- _WHAT IS REQUIRED_
What lines below contain the string "browser"? List them all.

- _DATASET RECORDS_
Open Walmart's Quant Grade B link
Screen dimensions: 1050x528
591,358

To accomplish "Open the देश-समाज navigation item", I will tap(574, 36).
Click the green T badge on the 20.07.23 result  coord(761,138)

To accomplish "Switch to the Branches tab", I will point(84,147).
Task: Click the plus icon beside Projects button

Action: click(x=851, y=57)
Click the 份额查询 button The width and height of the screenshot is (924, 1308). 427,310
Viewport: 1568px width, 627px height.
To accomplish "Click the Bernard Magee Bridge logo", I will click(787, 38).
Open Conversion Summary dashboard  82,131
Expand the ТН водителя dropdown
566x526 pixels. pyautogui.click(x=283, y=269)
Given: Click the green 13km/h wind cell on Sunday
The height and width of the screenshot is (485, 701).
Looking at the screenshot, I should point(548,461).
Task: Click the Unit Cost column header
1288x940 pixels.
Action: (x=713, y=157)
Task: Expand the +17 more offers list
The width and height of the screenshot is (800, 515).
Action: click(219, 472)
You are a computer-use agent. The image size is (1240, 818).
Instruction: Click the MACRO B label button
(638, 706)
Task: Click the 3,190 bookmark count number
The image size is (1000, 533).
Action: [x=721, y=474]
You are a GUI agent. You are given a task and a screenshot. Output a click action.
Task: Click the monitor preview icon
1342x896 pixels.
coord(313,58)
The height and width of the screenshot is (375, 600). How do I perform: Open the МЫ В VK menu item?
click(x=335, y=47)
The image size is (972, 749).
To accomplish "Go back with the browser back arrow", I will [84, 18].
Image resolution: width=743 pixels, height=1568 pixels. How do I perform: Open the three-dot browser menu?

- _WRITTEN REPLY_
To accomplish "Go back with the browser back arrow", I will [84, 18].
Image resolution: width=743 pixels, height=1568 pixels. How do I perform: Open the three-dot browser menu?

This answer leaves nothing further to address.